Supplementary Figure 10: Low-input DART-Seq.

(a) Venn diagrams showing overlap among methylated RNAs identified by DART-Seq from sequencing libraries prepared using 1μg, 100ng, and 10ng total RNA as input (n = 3, 1, and 1 independent samples, respectively). (b) IGV browser tracks showing read coverage and C to U mutations in three representative mRNAs (BSG, EEF2, and HSPA5). C to U mutations occurring with at least 10% frequency are indicated by blue/red (C/U) coloring for the BSG transcript (positive strand) and by gold/green (C/U) coloring for the EEF2 and HSPA5 transcripts (negative strand). Tracks shown are for DART-Seq experiments using 1μg (n =3), 100ng (n =1), or 10ng (n =1) total RNA as input from cells expressing APOBEC1-YTH. The APOBEC1 track indicates DART-Seq reads from cells expressing APOBEC1 alone and prepared using 1μg total RNA as input (n = 2). MeRIP-Seq track is shown in blue to indicate m⁶A identified by antibody-based methods. (c) Low-input DART-Seq performs comparably to high-input DART-Seq in its ability to identify m⁶A sites.
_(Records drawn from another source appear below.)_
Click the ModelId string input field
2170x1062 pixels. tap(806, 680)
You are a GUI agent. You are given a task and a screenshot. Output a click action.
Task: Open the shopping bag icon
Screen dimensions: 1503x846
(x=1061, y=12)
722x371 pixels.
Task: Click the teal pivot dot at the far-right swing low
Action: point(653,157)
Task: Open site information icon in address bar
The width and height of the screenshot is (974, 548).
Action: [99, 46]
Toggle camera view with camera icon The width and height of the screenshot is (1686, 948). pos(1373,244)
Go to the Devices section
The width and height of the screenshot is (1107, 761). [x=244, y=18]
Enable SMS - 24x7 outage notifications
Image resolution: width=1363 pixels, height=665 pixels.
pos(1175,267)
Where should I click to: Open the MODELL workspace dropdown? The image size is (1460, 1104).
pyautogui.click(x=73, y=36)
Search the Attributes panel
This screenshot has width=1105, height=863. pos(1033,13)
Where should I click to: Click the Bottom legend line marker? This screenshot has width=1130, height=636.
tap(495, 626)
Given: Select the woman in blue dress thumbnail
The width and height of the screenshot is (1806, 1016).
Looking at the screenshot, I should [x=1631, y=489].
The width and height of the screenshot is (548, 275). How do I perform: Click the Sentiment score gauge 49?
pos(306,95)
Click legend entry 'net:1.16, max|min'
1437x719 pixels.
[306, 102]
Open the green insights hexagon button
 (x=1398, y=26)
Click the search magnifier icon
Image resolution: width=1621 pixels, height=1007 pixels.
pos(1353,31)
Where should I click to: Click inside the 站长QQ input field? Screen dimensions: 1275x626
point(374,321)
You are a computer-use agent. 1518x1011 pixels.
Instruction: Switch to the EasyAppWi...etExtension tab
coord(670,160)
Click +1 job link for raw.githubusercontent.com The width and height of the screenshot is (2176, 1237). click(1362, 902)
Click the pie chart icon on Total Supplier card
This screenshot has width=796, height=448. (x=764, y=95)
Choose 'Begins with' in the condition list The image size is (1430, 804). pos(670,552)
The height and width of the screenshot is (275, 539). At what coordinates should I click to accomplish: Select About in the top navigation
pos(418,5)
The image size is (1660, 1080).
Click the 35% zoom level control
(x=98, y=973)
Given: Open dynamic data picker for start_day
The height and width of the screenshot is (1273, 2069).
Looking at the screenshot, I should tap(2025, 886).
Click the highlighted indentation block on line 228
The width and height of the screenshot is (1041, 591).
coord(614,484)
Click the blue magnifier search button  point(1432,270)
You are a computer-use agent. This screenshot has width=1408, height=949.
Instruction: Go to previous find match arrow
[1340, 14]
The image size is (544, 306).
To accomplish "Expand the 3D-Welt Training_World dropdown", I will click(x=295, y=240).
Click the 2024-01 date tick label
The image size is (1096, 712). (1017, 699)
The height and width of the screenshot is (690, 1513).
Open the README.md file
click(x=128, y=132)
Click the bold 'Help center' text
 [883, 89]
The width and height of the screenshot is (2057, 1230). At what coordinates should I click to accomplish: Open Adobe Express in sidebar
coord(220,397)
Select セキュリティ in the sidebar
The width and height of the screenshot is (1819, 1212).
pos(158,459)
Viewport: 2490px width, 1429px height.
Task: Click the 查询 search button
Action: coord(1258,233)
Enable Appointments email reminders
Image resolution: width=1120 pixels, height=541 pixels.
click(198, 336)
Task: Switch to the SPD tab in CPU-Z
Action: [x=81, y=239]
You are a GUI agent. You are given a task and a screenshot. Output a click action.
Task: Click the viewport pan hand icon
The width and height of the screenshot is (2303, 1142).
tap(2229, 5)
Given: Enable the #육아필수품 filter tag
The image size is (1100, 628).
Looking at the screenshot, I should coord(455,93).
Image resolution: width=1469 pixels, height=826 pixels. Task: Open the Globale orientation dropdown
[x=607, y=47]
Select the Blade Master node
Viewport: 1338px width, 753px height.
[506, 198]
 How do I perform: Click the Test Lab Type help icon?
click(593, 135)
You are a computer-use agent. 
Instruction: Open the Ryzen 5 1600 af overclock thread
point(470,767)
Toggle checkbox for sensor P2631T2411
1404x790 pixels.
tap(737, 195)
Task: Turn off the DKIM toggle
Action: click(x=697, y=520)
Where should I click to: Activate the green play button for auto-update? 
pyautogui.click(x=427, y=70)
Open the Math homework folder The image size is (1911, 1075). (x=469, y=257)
DART-Seq datasets from samples prepared using 10ng (n =1), 100ng (n =1), and 1μg (n =3) of total RNA as input were compared to m⁶A peak regions from three independent m⁶A immunoprecipitation datasets (m⁶A-Seq⁴, PA-m⁶A-Seq¹⁵, and MeRIP-Seq³). The proportion of m⁶A peaks from each dataset that overlaps with each of the three DART-Seq datasets is shown. (d) Motif analysis showing the most highly enriched motifs surrounding C to U sites identified by DART-Seq using 10ng (n = 73,205) or 100ng (n = 67,310) of total RNA as input. P values for individual motif enrichment were calculated using the cumulative binomial distribution. (e) Metagene analysis of C to U editing sites from HEK293T cells expressing APOBEC1-YTH and using 10ng of total RNA for sequencing (n = 1 sequencing sample).